Garrett Lowney

Personal information
- Full name: Steven Garrett Lowney
- Born: October 3, 1979 (age 46) Appleton, Wisconsin, U.S.
- Height: 6 ft 0 in (183 cm)
- Weight: 97 kg (214 lb)

Sport
- Country: United States
- Sport: Wrestling
- Events: Greco-Roman and Folkstyle
- College team: Minnesota
- Club: Minnesota Storm
- Team: USA

Medal record
Men's Greco-Roman wrestling
Representing the United States
Olympic Games
| Bronze medal – third place | 2000 Sydney | 97 kg |
Junior World Championships
| Gold medal – first place | 1999 Romania | 97 kg |
Collegiate Wrestling
Representing the Minnesota Golden Gophers
NCAA Division I Championships
| Bronze medal – third place | 2001 Iowa City | 285 lb |

= Garrett Lowney =

American Greco-Roman wrestler

Steven Garrett Lowney (born October 3, 1979) is an American former Greco-Roman Olympic wrestler.
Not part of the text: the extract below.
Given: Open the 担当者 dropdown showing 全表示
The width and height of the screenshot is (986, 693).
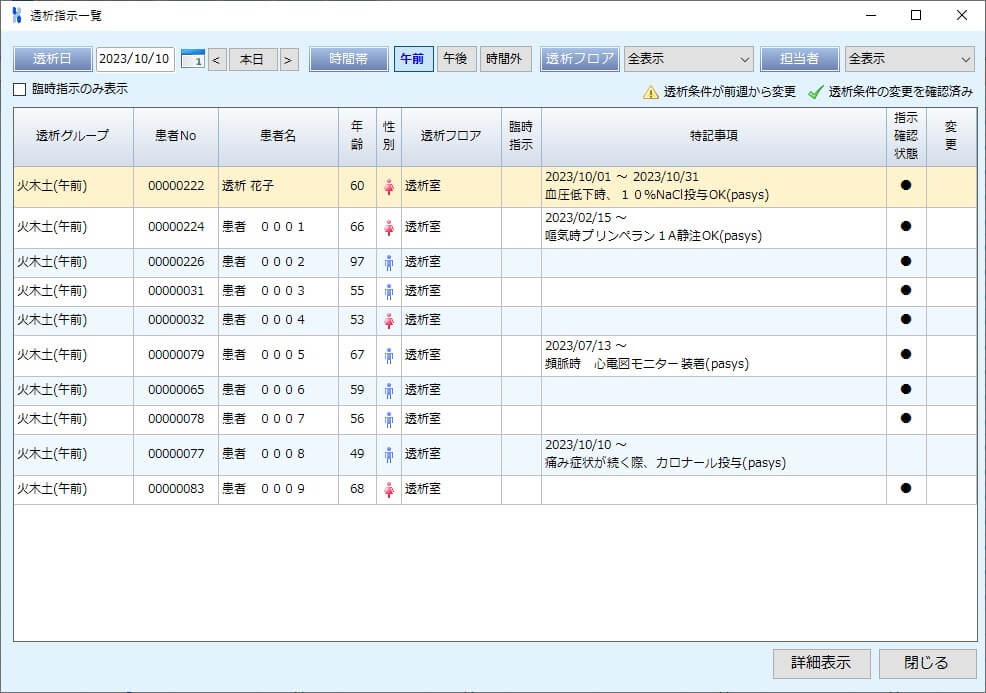Looking at the screenshot, I should (908, 58).
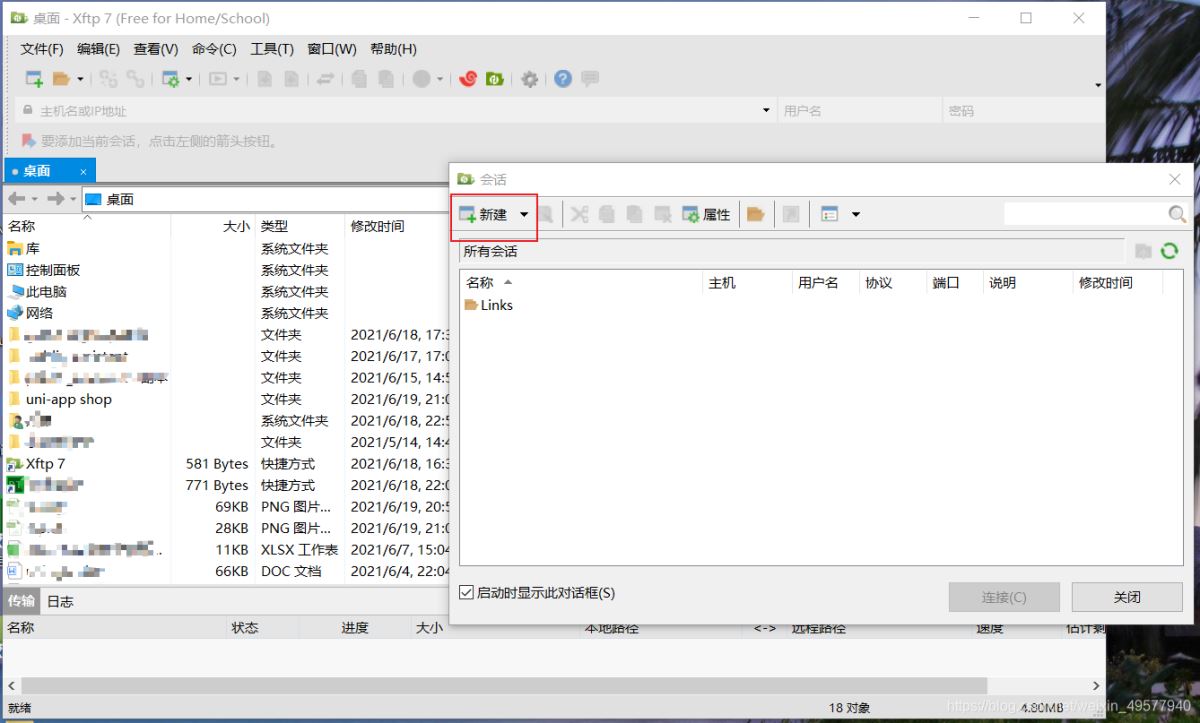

Lowney wrestled for the University of Minnesota under coach J Robinson. While at the University of Minnesota, he received his B.A. in Marketing at the Carlson School of Management, won a bronze medal at the 2000 Summer Olympics in Sydney, and ran a youth instruction company to support his way through college.

After graduation, he would also become a member of the 2004 Summer Olympic team in Athens. He attended Freedom High School in Freedom, Wisconsin.